-- Aim of the task --
Only one stretch of the data is wanted: the line containing "Task: Expand the 人才登录 dropdown menu", the line containing "Open the 热门", and every line between them, copied exactly.

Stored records
# # #

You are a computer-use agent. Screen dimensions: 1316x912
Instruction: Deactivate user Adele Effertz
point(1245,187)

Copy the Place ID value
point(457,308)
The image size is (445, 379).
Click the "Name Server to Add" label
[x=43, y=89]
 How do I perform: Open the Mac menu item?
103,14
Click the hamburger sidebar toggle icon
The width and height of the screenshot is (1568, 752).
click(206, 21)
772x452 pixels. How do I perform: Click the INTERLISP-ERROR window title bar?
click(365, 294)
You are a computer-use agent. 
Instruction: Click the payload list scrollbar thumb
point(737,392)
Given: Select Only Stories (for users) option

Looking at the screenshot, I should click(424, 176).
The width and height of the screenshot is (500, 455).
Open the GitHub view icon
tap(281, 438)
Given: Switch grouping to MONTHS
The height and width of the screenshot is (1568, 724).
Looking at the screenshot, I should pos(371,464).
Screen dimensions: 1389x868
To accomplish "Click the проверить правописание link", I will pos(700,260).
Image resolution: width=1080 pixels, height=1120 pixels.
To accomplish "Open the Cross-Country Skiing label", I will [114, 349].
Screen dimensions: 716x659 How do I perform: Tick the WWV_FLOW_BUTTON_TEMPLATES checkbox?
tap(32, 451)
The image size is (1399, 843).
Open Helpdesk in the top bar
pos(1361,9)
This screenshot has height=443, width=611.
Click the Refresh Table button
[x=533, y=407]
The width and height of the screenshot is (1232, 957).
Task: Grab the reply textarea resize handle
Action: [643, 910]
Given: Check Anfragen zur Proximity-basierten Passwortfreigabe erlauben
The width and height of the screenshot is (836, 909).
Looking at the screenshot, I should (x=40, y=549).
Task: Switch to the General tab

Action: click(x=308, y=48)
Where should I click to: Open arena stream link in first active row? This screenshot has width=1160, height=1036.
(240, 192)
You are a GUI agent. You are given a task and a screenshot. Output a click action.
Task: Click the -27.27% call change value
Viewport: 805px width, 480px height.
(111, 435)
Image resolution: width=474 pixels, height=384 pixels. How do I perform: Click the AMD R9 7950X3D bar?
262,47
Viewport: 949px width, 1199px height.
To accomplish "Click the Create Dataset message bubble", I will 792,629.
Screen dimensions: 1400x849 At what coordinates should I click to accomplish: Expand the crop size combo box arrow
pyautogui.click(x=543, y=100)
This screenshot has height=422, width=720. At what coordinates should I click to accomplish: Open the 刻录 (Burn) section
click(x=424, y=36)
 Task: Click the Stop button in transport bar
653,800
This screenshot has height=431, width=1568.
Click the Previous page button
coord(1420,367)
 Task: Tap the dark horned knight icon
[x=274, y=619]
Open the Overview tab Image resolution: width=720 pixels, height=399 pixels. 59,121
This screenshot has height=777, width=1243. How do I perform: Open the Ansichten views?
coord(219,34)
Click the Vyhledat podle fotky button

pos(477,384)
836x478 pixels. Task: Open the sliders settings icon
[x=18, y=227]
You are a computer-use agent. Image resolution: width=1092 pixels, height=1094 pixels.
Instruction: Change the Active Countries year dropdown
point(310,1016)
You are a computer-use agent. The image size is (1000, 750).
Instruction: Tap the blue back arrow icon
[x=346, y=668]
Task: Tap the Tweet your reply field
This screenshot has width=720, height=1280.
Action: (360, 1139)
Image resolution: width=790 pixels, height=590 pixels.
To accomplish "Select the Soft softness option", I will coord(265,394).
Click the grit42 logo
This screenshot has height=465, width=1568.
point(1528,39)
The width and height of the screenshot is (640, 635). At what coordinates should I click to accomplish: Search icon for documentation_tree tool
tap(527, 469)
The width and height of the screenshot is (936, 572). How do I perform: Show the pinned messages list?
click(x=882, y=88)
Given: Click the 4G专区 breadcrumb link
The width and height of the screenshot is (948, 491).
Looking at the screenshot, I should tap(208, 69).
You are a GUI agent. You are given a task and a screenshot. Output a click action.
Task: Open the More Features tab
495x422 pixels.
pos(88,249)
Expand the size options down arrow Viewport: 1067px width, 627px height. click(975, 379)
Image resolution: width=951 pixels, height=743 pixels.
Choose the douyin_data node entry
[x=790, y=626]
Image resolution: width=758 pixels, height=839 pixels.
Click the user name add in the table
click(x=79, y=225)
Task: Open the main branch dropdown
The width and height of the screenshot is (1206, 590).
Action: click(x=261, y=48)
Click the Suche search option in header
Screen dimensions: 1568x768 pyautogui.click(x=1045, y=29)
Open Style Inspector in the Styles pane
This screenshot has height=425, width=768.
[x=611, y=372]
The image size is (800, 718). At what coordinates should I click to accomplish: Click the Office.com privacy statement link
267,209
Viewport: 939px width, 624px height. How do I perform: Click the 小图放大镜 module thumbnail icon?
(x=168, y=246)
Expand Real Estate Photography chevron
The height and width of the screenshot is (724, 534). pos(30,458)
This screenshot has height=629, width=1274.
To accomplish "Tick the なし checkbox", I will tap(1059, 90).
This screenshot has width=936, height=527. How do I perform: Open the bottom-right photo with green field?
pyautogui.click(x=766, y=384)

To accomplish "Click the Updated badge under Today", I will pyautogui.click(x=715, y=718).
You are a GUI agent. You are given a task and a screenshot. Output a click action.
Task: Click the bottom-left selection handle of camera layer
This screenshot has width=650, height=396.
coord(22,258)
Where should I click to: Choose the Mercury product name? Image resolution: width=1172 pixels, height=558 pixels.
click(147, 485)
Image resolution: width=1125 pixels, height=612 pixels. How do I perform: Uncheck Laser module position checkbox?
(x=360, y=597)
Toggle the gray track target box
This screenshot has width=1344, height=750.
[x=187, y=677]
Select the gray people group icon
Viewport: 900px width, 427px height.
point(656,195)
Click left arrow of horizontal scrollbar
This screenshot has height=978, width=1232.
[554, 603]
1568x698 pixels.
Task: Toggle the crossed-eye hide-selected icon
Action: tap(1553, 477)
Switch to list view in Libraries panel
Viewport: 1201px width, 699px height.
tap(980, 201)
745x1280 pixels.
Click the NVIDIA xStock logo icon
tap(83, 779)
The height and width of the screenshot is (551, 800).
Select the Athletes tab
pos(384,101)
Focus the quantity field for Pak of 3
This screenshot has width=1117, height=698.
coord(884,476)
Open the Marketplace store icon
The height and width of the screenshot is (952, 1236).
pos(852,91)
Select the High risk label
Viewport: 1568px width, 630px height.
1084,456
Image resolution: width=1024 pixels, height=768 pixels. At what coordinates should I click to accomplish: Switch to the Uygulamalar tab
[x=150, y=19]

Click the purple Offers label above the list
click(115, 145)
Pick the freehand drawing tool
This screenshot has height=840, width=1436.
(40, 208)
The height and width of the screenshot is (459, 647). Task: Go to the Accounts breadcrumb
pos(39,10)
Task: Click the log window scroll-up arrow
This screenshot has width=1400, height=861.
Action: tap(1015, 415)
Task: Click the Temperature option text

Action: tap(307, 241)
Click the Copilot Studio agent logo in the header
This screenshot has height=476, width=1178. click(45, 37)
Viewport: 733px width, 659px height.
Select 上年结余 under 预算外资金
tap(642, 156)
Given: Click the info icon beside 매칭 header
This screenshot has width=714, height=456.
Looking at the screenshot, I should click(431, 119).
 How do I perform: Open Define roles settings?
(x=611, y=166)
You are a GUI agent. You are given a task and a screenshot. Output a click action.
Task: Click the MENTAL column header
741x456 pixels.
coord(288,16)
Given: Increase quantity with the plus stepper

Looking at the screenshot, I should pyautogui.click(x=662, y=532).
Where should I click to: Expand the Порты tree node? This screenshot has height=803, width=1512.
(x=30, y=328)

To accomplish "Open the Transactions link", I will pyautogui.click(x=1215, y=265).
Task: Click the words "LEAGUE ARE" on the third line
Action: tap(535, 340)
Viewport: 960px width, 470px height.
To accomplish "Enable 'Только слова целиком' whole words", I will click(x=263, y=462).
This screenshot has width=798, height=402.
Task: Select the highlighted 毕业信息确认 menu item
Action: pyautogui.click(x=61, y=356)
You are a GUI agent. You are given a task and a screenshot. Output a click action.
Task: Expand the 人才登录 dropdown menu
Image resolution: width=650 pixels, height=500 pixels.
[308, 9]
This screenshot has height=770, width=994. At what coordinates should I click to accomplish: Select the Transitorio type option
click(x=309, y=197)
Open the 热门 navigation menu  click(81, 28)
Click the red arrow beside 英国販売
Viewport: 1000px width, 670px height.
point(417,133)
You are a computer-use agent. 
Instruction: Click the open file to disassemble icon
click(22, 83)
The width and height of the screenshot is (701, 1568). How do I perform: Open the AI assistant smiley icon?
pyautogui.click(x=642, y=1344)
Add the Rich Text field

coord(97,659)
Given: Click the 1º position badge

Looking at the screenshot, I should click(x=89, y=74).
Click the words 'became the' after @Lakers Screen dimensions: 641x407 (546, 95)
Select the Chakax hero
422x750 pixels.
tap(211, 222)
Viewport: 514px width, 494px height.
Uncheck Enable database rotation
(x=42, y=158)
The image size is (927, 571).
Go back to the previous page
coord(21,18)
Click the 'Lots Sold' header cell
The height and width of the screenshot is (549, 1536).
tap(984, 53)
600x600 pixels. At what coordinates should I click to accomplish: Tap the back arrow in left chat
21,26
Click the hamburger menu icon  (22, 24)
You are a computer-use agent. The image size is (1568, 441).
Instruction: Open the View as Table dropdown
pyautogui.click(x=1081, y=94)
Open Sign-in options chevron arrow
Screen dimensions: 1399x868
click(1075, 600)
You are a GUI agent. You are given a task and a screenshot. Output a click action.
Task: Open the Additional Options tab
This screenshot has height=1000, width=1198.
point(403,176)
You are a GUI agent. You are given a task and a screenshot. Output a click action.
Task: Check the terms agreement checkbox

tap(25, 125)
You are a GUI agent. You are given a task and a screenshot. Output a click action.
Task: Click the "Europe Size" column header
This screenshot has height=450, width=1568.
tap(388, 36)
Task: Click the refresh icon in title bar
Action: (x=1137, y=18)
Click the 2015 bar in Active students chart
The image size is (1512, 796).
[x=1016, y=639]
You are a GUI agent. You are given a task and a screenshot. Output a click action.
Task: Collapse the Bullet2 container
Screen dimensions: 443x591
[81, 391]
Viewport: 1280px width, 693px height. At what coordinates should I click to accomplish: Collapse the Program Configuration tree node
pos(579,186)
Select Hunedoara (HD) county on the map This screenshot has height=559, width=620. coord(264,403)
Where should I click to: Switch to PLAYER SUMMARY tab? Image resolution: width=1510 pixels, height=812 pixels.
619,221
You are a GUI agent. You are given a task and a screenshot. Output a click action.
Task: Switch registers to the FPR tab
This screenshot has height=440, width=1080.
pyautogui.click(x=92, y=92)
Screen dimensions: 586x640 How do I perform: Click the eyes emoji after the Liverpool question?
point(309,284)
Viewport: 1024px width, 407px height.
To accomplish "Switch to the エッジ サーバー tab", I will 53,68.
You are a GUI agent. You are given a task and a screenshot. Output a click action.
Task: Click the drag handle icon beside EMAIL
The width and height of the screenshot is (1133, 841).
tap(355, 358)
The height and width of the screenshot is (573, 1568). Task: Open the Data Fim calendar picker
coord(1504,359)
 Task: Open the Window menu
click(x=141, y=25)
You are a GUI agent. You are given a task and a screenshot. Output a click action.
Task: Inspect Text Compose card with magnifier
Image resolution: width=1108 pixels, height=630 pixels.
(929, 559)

# # #

-- Written reply --
Task: Expand the 人才登录 dropdown menu
Image resolution: width=650 pixels, height=500 pixels.
[308, 9]
This screenshot has height=770, width=994. At what coordinates should I click to accomplish: Select the Transitorio type option
click(x=309, y=197)
Open the 热门 navigation menu  click(81, 28)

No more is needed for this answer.